Bisnis.com, JAKARTA — Indonesia membantah pihaknya secara efektif mengakui klaim China yang disengketakan di Laut Natuna Utara atau kerap disebut Laut China Selatan setelah pernyataan bersama dengan Beijing mengenai pengembangan wilayah yang diperebutkan mendapat kecaman keras.
Dikutip dari Bloomberg pada Senin (11/11/2024), kehebohan ini muncul setelah China mengeluarkan pernyataan bersama selama kunjungan Presiden Prabowo Subianto ke Beijing baru-baru ini, yang menyatakan bahwa kedua negara sepakat untuk berkolaborasi dalam inisiatif maritim dan mencapai pemahaman bersama mengenai pembangunan bersama di bidang-bidang yang memiliki klaim yang tumpang tindih.
Kementerian Luar Negeri (Kemlu) RI dalam keterangan resminya mengatakan pernyataan tersebut tidak dapat diartikan sebagai pengakuan atas klaim kontroversial "sembilan garis putus-putus" atau nine dash line yang dilakukan China.
"Kerja sama ini tidak dapat dimaknai sebagai pengakuan atas klaim '9-Dash-Lines'. Indonesia menegaskan kembali posisinya selama ini bahwa klaim tersebut tidak memiliki basis hukum internasional dan tidak sesuai dengan UNCLOS 1982. Dengan demikian, kerja sama tersebut tidak berdampak pada kedaulatan, hak berdaulat, maupun yurisdiksi Indonesia di Laut Natuna Utara," jelas Kemlu dalam keterangan resminya, Senin (11/11/2024).
Kemlu menyebut, kerja sama dengan China diharapkan dapat menjadi suatu model upaya memelihara perdamaian dan persahabatan di kawasan Laut Natuna Utara.
Selain itu, kerja sama ini diharapkan akan mencakup berbagai aspek kerja sama ekonomi, khususnya di bidang perikanan dan konservasi perikanan di Kawasan dengan berdasarkan kepada prinsip-prinsip saling menghormati dan kesetaraan.
Baca Juga
Peristiwa ini terjadi beberapa minggu setelah Badan Keamanan Laut (Bakamla) Indonesia mengatakan pihaknya mencegat dan mengusir kapal Penjaga Pantai China yang memasuki wilayah perairan negara tersebut.
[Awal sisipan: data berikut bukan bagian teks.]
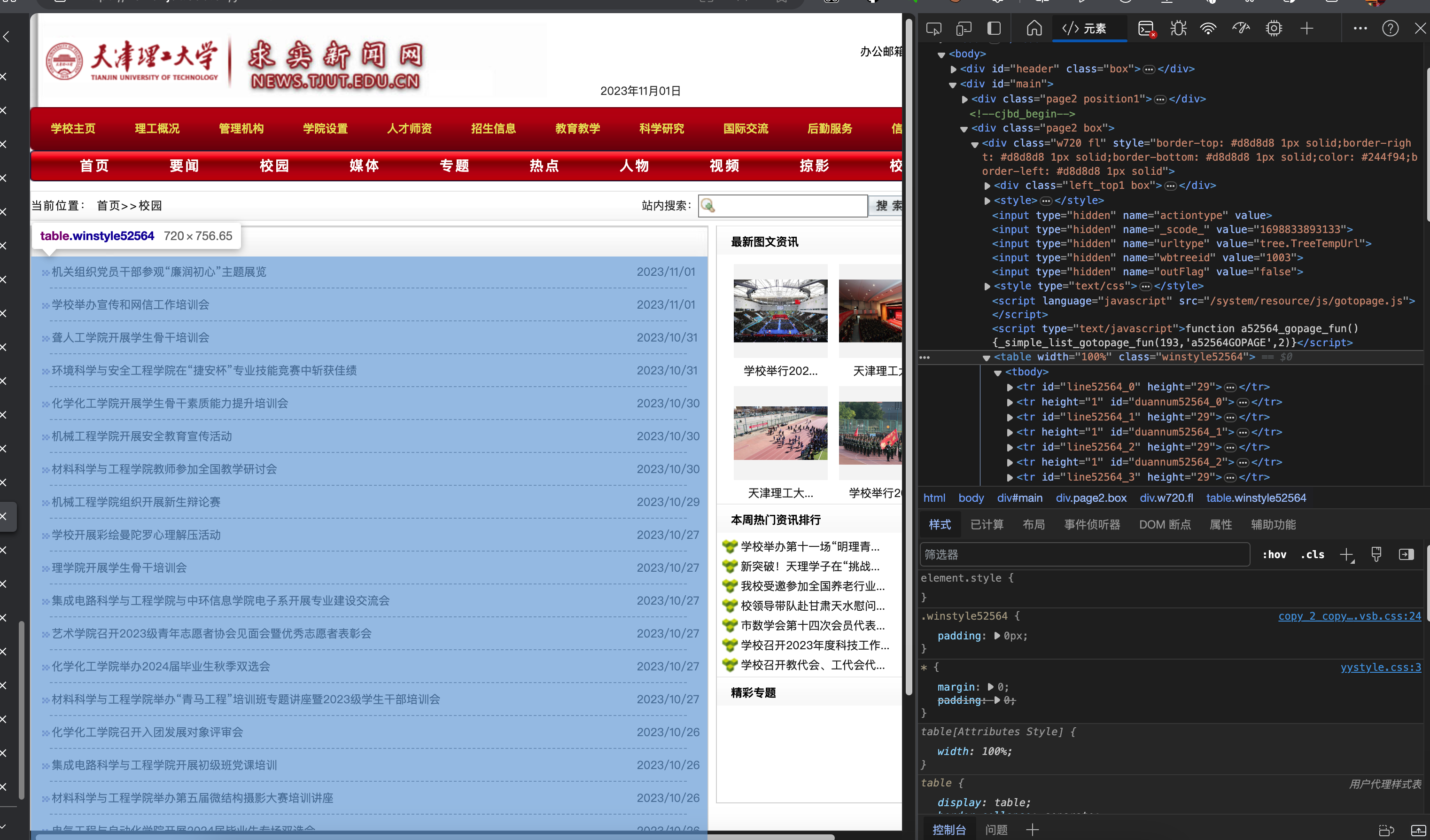The width and height of the screenshot is (1430, 840).
Task: Open the Performance gauge icon tool
Action: [x=1241, y=28]
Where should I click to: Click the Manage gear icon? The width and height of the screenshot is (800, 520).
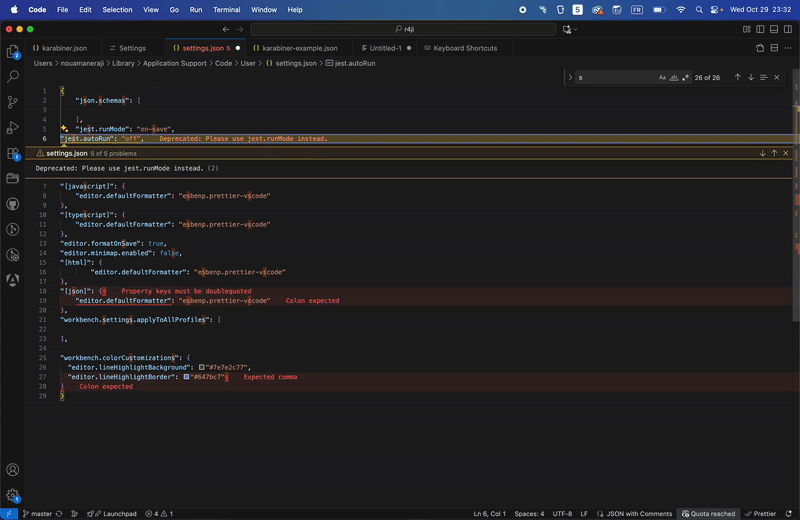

Meskipun Indonesia bukan pihak yang secara resmi mengajukan klaim dalam sengketa Laut Cina Selatan, Jakarta biasanya menahan diri untuk tidak mengakui klaim besar China, yang didasarkan pada peta samar tahun 1947 yang menggambarkan garis demarkasi berbentuk U.
Kunjungan Prabowo ke Beijing—lawatan pertamanya sejak mulai menjabat pada Oktober 2024—adalah bagian dari upaya jangka panjang untuk menyeimbangkan hubungan antara China dan Amerika Serikat.
Prabowo bertemu dengan Presiden China Xi Jinping pekan lalu dan setuju untuk bersama-sama mengembangkan perikanan dan mendorong keselamatan maritim. Perusahaan China dan Indonesia akan menandatangani perjanjian bisnis senilai total lebih dari US$10 miliar pada hari Minggu.
Meskipun begitu, pernyataan bersama tersebut memicu kritik dari pejabat dan mantan pejabat Indonesia.
"Meskipun dalam format pernyataan bersama atau MOU, posisi baru Indonesia adalah tindakan unilateral yang mengikat vis-a-vis China. Dalam hal ini, Indonesia akan kesulitan mengubah posisi hukumnya karena prinsip hukum internasional," kata Eddy Pratomo, diplomat senior Indonesia dan mantan utusan khusus presiden untuk pembatasan maritim.
Bakamla mengatakan kepada parlemen pada hari Senin bahwa mereka akan bertemu dengan pejabat tinggi penjaga pantai China awal bulan depan untuk memperkuat hubungan antara kedua negara di sektor maritim.
Anggota parlemen mengatakan badan maritim tersebut perlu menerapkan perlindungan yang lebih kuat terhadap ancaman dari Tiongkok mengingat terbatasnya armada Indonesia.
"Apakah ini ujian atau apa? Sepertinya mereka mengejek kami," kata anggota parlemen oposisi Sarifah Ainun dalam sidang.
"Nelayan kami ditangkap jika mereka memasuki wilayah mereka, tapi kami hanya mengusir mereka."